Methods: We analyzed cross-sectional data on hepatitis C antibody status and reported risk factor histories from two large studies, the Women's Interagency HIV Study and the Urban Health Study, using modern survival analysis methods for current status data to model past infection risk year by year. We compared fitted distributions of past infection risk to reported age of first injection drug use.

Results: Although injection drug use appeared to be a very strong risk factor, models for both studies showed that many subjects had considerable probability of having been infected substantially before or after their reported age of first injection drug use. Persons reporting younger age of first injection drug use were more likely to have been infected after, and persons reporting older age of first injection drug use were more likely to have been infected before.
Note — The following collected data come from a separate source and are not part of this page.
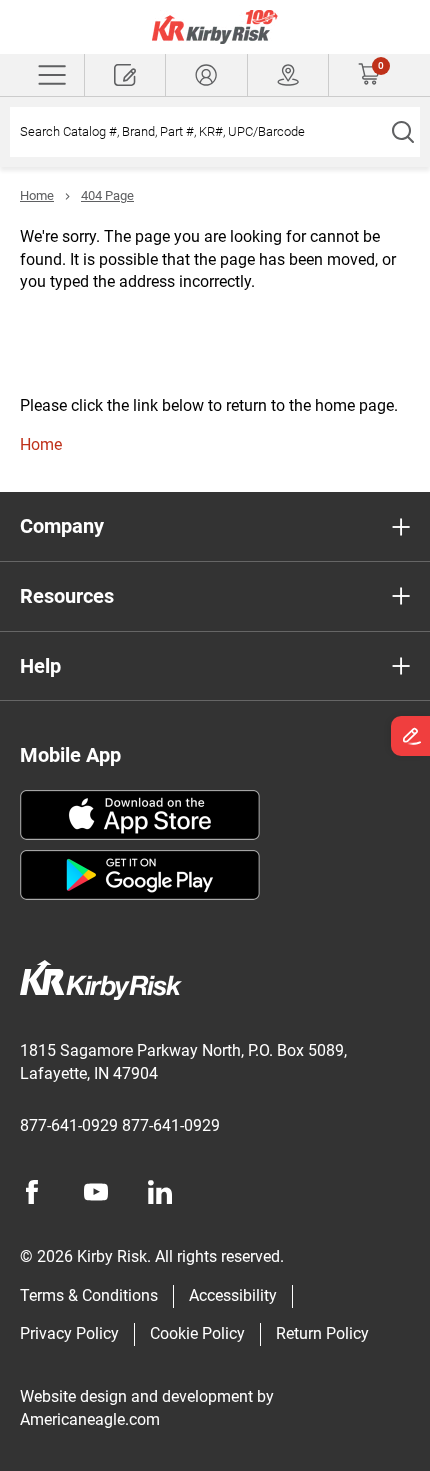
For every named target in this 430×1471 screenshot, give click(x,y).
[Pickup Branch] (288, 75)
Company (62, 526)
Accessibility (233, 1295)
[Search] (402, 132)
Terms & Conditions (89, 1295)
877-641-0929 (69, 1125)
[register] (125, 75)
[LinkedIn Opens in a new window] (160, 1192)
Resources (67, 596)
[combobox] (197, 132)
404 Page (107, 195)
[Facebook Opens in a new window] (32, 1192)
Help (40, 666)
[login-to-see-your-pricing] (206, 75)
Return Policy (322, 1333)
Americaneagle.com (90, 1419)
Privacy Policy (69, 1333)
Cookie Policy (197, 1333)
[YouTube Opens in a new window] (96, 1192)
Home (37, 195)
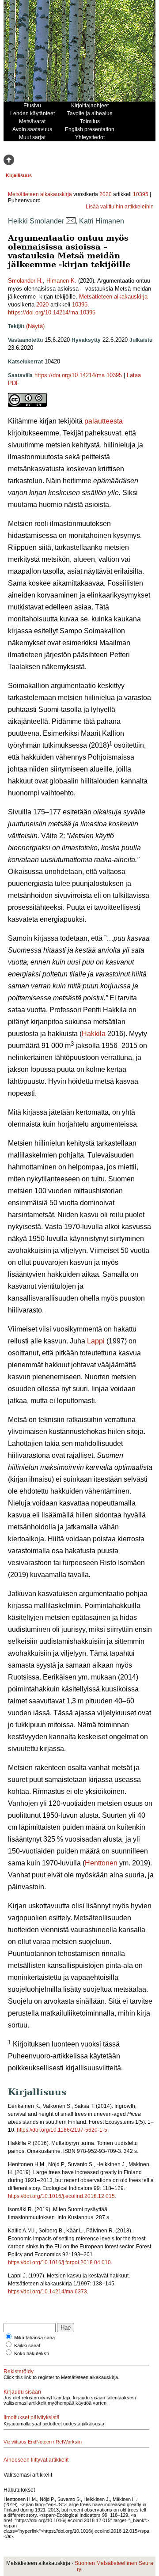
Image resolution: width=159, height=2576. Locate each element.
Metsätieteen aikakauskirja (40, 194)
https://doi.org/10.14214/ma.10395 (51, 312)
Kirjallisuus (19, 175)
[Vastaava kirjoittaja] (71, 221)
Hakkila (94, 1033)
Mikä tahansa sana (34, 2337)
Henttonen (101, 1863)
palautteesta (103, 421)
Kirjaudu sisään (22, 2392)
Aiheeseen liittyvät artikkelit (36, 2460)
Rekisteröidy (19, 2371)
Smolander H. (25, 280)
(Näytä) (35, 326)
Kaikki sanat (27, 2345)
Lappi (96, 1341)
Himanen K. (61, 280)
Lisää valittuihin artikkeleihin (120, 207)
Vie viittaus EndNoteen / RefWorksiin (43, 2441)
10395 (140, 194)
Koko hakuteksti (31, 2353)
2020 (105, 194)
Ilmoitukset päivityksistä (32, 2417)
Conclusion: In cross-sectional studies of fibrosis progression where date of HCV infection is estimated from risk factor histories, modern methods such as multiple imputation should be used to account for the substantial uncertainty about when infection occurred. The models presented here can provide the inputs needed by such methods. Using reported age of first injection drug use as the time of infection in studies of fibrosis progression is likely to produce a spuriously strong association of younger age of infection with slower rate of progression.